TO DO:
Transcribe every entry exactly, with nothing added or left out.

START THE DATA

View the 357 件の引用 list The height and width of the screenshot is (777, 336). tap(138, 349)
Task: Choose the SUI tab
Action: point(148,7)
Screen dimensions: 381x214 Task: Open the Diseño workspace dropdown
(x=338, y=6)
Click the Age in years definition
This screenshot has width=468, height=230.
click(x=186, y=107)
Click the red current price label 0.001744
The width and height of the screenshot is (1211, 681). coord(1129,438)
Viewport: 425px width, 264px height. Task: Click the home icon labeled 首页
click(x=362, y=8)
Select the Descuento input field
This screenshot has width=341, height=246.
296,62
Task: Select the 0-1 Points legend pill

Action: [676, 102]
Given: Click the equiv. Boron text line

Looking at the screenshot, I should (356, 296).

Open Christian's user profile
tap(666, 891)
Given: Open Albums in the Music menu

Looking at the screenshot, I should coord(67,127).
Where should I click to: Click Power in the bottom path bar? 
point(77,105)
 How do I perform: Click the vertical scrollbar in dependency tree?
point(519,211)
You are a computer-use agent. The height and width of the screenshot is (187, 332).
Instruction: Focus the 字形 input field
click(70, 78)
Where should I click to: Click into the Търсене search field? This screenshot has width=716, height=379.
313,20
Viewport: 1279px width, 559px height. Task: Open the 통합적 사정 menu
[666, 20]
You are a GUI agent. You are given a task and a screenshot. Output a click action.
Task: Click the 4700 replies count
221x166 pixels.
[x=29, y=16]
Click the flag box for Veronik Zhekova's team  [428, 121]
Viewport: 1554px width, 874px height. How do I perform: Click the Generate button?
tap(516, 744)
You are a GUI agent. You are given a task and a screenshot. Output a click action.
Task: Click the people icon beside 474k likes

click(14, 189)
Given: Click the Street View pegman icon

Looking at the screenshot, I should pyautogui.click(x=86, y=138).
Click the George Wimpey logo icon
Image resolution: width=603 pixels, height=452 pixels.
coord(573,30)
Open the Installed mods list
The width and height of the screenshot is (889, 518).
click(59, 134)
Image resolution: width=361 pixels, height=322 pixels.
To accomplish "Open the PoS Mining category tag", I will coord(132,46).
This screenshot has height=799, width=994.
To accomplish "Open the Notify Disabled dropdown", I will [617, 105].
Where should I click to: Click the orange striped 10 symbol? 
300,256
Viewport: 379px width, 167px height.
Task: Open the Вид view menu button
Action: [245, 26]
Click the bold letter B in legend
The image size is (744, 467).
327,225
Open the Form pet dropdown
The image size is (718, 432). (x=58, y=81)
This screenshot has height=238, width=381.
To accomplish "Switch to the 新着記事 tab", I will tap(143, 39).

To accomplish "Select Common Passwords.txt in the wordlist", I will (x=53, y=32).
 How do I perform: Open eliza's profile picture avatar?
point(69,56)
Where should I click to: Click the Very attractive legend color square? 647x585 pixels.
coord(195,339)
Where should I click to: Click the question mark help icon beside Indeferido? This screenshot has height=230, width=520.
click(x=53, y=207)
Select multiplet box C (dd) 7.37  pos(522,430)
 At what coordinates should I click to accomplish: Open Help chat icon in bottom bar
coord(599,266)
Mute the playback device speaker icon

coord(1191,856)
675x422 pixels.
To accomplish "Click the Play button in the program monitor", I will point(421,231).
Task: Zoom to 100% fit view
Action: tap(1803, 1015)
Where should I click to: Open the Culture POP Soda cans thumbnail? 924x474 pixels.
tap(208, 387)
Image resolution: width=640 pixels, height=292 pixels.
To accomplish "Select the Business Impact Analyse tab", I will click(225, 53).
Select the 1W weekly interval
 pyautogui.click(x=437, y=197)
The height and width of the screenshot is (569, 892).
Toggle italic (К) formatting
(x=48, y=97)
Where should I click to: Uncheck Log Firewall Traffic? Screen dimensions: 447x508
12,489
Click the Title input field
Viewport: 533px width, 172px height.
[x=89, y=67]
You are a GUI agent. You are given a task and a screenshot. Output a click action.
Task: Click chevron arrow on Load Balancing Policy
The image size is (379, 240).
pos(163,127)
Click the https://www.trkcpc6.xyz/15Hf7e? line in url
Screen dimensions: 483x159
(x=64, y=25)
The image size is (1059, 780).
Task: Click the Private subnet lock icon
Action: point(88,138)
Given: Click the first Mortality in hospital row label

END THE DATA

EXPECTED ANSWER:
View the 357 件の引用 list The height and width of the screenshot is (777, 336). tap(138, 349)
Task: Choose the SUI tab
Action: point(148,7)
Screen dimensions: 381x214 Task: Open the Diseño workspace dropdown
(x=338, y=6)
Click the Age in years definition
This screenshot has width=468, height=230.
click(x=186, y=107)
Click the red current price label 0.001744
The width and height of the screenshot is (1211, 681). coord(1129,438)
Viewport: 425px width, 264px height. Task: Click the home icon labeled 首页
click(x=362, y=8)
Select the Descuento input field
This screenshot has width=341, height=246.
296,62
Task: Select the 0-1 Points legend pill

Action: [676, 102]
Given: Click the equiv. Boron text line

Looking at the screenshot, I should (356, 296).

Open Christian's user profile
tap(666, 891)
Given: Open Albums in the Music menu

Looking at the screenshot, I should coord(67,127).
Where should I click to: Click Power in the bottom path bar? 
point(77,105)
 How do I perform: Click the vertical scrollbar in dependency tree?
point(519,211)
You are a computer-use agent. The height and width of the screenshot is (187, 332).
Instruction: Focus the 字形 input field
click(70, 78)
Where should I click to: Click into the Търсене search field? This screenshot has width=716, height=379.
313,20
Viewport: 1279px width, 559px height. Task: Open the 통합적 사정 menu
[666, 20]
You are a GUI agent. You are given a task and a screenshot. Output a click action.
Task: Click the 4700 replies count
221x166 pixels.
[x=29, y=16]
Click the flag box for Veronik Zhekova's team  [428, 121]
Viewport: 1554px width, 874px height. How do I perform: Click the Generate button?
tap(516, 744)
You are a GUI agent. You are given a task and a screenshot. Output a click action.
Task: Click the people icon beside 474k likes

click(14, 189)
Given: Click the Street View pegman icon

Looking at the screenshot, I should pyautogui.click(x=86, y=138).
Click the George Wimpey logo icon
Image resolution: width=603 pixels, height=452 pixels.
coord(573,30)
Open the Installed mods list
The width and height of the screenshot is (889, 518).
click(59, 134)
Image resolution: width=361 pixels, height=322 pixels.
To accomplish "Open the PoS Mining category tag", I will coord(132,46).
This screenshot has height=799, width=994.
To accomplish "Open the Notify Disabled dropdown", I will [617, 105].
Where should I click to: Click the orange striped 10 symbol? 
300,256
Viewport: 379px width, 167px height.
Task: Open the Вид view menu button
Action: [245, 26]
Click the bold letter B in legend
The image size is (744, 467).
327,225
Open the Form pet dropdown
The image size is (718, 432). (x=58, y=81)
This screenshot has height=238, width=381.
To accomplish "Switch to the 新着記事 tab", I will tap(143, 39).

To accomplish "Select Common Passwords.txt in the wordlist", I will (x=53, y=32).
 How do I perform: Open eliza's profile picture avatar?
point(69,56)
Where should I click to: Click the Very attractive legend color square? 647x585 pixels.
coord(195,339)
Where should I click to: Click the question mark help icon beside Indeferido? This screenshot has height=230, width=520.
click(x=53, y=207)
Select multiplet box C (dd) 7.37  pos(522,430)
 At what coordinates should I click to accomplish: Open Help chat icon in bottom bar
coord(599,266)
Mute the playback device speaker icon

coord(1191,856)
675x422 pixels.
To accomplish "Click the Play button in the program monitor", I will point(421,231).
Task: Zoom to 100% fit view
Action: tap(1803, 1015)
Where should I click to: Open the Culture POP Soda cans thumbnail? 924x474 pixels.
tap(208, 387)
Image resolution: width=640 pixels, height=292 pixels.
To accomplish "Select the Business Impact Analyse tab", I will click(225, 53).
Select the 1W weekly interval
 pyautogui.click(x=437, y=197)
The height and width of the screenshot is (569, 892).
Toggle italic (К) formatting
(x=48, y=97)
Where should I click to: Uncheck Log Firewall Traffic? Screen dimensions: 447x508
12,489
Click the Title input field
Viewport: 533px width, 172px height.
[x=89, y=67]
You are a GUI agent. You are given a task and a screenshot. Output a click action.
Task: Click chevron arrow on Load Balancing Policy
The image size is (379, 240).
pos(163,127)
Click the https://www.trkcpc6.xyz/15Hf7e? line in url
Screen dimensions: 483x159
(x=64, y=25)
The image size is (1059, 780).
Task: Click the Private subnet lock icon
Action: point(88,138)
Given: Click the first Mortality in hospital row label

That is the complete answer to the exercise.